Typische Erklärungsmuster sind im Falle einer Resignation: „Wir können da sowieso nichts tun. Was bringt das schon? Die da oben sind doch sowieso dagegen.“ Ein naturalistischer Fehlschluss deutet die Resignation zum immanenten Prinzip der Welt um und versucht der Resignation so ihren Schrecken zu nehmen. Allerdings geschieht dies ebenfalls auf Kosten der eigenen Akteursqualität. Beispiele:
- „Kinder sterben nun einmal.“
- „Wozu mehr Infektionsschutz? Die Natur geht ihren Weg.“
- „Veränderungen im Weltklima gab es schon immer.“
Die Resignation wird positiv umgedeutet als „natürlicher Verlauf“, der keine zeitliche Dimension mehr kennt. Dabei wird jedoch dem Menschen in seiner Natur die Befähigung zum eigenen Handeln abgesprochen. Beiden Sichtweisen ist gemeinsam, dass sie Handlungsalternativen herunterspielen und sich auf andere übertragen lassen können.

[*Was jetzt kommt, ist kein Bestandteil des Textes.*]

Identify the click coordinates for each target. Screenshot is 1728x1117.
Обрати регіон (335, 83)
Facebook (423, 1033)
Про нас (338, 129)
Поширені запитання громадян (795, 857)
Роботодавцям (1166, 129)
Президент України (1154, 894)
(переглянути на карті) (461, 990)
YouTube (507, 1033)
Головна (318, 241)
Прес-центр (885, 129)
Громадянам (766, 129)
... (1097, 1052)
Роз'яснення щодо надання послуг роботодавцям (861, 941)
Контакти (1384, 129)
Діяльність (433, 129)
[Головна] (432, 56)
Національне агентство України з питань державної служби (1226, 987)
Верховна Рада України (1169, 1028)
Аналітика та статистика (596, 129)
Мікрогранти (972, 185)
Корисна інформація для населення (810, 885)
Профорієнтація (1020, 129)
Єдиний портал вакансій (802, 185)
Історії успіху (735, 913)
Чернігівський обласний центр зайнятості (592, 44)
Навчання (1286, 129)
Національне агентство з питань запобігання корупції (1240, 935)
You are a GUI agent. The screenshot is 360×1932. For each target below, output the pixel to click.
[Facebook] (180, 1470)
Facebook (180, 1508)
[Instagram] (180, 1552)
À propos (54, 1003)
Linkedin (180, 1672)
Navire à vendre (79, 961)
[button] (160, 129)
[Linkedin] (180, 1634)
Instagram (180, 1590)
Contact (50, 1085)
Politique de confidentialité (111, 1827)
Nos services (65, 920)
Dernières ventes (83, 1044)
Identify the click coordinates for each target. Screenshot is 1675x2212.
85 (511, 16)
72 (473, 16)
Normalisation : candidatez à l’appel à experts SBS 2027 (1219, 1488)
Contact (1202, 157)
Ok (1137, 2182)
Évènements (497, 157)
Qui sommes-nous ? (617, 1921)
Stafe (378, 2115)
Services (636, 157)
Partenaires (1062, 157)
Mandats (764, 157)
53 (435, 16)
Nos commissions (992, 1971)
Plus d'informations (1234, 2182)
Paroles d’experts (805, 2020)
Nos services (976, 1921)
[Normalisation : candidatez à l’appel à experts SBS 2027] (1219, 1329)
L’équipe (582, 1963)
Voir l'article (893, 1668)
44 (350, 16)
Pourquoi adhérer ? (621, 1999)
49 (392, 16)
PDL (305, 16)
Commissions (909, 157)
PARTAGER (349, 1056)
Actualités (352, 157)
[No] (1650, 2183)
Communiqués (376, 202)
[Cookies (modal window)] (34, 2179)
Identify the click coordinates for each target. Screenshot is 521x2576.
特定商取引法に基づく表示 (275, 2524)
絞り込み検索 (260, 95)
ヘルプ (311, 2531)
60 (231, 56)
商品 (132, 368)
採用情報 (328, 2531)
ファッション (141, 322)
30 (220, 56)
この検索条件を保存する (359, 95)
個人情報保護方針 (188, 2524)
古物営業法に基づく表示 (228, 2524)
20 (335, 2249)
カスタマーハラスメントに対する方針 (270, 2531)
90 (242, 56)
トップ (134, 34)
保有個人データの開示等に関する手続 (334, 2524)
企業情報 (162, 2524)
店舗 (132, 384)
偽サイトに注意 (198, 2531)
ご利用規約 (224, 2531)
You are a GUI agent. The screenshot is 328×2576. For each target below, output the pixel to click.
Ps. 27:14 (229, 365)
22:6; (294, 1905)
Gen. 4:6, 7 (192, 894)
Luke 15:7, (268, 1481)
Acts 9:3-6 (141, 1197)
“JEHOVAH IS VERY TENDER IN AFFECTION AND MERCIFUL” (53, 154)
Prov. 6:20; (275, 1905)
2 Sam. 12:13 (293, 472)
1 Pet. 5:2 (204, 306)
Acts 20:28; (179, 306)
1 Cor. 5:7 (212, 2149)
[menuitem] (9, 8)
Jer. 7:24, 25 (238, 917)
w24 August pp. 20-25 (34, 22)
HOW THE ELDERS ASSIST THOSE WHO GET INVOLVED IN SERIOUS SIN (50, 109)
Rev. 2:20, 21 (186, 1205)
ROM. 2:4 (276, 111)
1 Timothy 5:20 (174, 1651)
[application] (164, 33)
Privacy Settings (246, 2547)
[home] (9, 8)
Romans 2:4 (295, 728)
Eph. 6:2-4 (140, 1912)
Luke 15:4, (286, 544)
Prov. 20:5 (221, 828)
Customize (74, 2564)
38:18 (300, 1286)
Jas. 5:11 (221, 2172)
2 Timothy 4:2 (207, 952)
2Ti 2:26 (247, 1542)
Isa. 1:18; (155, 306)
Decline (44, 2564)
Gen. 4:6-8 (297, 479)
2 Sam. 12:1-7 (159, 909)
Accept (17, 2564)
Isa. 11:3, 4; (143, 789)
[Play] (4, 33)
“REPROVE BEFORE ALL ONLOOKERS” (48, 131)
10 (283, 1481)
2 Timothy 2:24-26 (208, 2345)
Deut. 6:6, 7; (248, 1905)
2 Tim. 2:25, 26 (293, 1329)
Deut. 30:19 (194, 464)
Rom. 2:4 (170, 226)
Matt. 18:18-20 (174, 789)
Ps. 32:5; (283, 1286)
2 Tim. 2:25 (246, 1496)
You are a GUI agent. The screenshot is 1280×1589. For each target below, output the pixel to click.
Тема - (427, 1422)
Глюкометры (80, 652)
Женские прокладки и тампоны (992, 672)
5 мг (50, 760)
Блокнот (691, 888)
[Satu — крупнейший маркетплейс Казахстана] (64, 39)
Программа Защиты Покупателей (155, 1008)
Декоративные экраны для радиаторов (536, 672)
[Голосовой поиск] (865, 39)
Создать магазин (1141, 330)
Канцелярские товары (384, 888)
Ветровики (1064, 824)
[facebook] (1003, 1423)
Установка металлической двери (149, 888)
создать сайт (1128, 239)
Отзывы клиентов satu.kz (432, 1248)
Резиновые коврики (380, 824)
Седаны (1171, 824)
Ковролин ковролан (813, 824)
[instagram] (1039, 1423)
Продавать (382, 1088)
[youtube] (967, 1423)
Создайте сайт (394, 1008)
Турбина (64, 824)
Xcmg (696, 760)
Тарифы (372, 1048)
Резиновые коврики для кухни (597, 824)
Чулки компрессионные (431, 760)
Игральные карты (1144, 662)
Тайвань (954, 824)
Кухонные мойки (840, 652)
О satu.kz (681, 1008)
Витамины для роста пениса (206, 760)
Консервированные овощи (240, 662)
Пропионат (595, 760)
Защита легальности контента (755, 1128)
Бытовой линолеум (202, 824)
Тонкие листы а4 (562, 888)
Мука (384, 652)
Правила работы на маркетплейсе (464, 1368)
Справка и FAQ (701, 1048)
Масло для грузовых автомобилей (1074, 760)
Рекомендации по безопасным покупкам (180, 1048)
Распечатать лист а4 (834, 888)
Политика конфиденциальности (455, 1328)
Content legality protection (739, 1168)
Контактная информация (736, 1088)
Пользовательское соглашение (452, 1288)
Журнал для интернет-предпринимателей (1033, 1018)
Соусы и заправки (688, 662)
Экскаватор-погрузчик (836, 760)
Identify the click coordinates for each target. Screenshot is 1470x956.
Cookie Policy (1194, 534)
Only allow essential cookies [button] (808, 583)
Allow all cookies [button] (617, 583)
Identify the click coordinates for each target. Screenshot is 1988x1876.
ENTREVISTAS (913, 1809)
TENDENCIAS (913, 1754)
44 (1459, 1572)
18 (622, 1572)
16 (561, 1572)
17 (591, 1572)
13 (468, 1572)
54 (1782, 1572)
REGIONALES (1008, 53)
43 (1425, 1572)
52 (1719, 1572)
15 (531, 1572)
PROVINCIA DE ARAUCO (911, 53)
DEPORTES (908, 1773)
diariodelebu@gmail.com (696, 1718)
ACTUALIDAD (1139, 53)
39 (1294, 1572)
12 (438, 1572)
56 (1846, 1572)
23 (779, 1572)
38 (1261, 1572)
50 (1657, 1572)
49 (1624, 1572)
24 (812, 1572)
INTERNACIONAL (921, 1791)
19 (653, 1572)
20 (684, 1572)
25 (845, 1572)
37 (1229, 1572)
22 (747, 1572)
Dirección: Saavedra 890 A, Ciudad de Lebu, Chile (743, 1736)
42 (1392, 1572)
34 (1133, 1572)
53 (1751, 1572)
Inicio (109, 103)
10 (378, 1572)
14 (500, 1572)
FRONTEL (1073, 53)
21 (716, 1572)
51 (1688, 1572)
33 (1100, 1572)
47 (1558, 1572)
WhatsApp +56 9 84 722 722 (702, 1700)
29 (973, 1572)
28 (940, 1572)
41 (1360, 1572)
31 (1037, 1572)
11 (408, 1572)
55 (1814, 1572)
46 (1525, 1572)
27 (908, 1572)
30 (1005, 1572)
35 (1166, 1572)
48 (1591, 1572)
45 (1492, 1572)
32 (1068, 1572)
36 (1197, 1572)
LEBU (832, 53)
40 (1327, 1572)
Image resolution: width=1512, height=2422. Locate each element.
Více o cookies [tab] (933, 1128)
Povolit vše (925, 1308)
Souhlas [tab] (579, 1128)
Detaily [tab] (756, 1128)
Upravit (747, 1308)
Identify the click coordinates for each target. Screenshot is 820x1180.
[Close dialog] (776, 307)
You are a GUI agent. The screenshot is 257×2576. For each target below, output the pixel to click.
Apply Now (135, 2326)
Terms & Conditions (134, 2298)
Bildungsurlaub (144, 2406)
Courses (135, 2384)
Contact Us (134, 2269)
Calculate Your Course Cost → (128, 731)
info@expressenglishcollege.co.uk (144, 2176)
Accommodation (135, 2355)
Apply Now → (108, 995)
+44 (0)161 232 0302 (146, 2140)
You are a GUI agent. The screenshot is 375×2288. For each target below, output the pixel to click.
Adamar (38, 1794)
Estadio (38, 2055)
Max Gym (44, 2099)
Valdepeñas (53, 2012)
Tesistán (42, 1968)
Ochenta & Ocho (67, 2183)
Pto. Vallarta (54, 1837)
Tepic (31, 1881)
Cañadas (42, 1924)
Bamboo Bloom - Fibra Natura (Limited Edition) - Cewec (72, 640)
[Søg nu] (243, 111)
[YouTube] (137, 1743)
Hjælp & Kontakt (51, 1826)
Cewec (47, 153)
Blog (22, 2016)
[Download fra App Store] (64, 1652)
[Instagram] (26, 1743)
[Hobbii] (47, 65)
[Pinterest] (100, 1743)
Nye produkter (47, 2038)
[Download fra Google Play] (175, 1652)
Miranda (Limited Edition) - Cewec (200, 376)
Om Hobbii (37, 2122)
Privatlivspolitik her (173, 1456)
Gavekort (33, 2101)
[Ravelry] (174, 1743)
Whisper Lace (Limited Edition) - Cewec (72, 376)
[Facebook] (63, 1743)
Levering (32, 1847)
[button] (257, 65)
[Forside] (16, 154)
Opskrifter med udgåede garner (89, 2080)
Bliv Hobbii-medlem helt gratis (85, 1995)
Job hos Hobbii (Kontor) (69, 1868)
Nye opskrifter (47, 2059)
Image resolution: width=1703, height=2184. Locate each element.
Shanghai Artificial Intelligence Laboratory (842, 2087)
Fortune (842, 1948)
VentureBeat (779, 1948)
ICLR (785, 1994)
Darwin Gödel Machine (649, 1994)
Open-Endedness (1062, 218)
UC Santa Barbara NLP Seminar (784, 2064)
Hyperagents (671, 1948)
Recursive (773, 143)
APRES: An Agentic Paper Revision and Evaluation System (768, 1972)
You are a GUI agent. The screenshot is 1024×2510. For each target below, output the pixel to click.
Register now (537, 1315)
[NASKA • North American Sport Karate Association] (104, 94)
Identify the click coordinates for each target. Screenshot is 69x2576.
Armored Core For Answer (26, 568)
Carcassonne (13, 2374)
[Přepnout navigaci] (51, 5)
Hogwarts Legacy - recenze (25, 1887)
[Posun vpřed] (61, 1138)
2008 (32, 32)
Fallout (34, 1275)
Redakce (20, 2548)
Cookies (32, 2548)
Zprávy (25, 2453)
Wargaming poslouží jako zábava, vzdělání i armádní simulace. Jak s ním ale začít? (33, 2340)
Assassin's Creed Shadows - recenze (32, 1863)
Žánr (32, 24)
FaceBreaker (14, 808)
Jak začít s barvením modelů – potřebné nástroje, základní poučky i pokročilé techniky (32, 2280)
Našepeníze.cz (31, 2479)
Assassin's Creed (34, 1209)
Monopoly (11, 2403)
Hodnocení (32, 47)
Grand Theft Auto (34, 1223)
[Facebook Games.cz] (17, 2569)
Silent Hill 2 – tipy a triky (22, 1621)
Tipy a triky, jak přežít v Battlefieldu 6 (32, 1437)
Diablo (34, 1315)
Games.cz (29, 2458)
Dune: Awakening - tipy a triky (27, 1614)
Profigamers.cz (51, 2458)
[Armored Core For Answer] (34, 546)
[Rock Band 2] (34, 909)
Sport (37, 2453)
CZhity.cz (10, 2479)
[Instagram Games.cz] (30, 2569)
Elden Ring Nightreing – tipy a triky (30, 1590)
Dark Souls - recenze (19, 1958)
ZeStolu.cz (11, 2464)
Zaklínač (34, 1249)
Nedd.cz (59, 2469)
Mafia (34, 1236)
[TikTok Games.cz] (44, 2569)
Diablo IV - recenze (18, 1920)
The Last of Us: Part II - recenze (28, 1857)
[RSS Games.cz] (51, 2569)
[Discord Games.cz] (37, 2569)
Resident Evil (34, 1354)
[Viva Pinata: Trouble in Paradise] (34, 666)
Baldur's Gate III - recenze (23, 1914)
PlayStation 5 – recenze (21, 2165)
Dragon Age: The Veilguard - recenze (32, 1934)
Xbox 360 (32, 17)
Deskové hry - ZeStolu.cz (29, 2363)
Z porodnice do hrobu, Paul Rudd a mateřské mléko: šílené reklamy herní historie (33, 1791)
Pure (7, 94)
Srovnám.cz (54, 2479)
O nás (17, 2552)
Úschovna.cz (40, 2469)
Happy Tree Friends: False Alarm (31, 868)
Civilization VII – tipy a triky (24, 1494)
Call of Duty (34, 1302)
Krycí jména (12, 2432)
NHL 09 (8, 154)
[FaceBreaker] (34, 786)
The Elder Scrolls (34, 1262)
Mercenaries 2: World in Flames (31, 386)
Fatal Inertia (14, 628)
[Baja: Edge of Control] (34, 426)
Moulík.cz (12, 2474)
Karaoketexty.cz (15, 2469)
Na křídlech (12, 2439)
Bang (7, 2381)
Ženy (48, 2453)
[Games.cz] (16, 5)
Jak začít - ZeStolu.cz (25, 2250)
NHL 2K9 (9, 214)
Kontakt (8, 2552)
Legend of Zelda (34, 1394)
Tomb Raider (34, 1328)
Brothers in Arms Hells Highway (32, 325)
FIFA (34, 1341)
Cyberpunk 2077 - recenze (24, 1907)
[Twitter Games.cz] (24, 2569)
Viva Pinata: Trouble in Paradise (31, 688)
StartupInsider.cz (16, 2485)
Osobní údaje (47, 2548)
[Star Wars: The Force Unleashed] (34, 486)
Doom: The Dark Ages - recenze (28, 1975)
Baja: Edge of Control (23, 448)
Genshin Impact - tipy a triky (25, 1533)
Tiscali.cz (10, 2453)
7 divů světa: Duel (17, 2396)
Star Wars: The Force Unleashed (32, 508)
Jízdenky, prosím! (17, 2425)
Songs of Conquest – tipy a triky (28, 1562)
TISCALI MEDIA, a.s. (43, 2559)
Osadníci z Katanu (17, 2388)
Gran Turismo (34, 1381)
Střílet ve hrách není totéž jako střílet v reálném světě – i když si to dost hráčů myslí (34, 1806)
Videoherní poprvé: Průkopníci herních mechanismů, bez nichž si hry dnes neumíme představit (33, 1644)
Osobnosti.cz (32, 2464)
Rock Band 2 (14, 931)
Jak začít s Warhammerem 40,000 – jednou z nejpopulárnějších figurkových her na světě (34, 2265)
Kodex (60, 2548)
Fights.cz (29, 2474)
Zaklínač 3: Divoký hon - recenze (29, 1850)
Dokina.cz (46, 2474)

Man stelle sich diese Einstellung für wichtige Personen von gesellschaftlicher Bedeutung vor, wie etwa Martin Luther King oder die Bewegung der Suffragetten. Gesellschaftlicher Wandel ohne Glauben in die eigenen Einflussmöglichkeiten hemmt jede Form von sozialem Wandel und wird zum Teufelskreislauf einer sich selbst begrenzenden Gesellschaft.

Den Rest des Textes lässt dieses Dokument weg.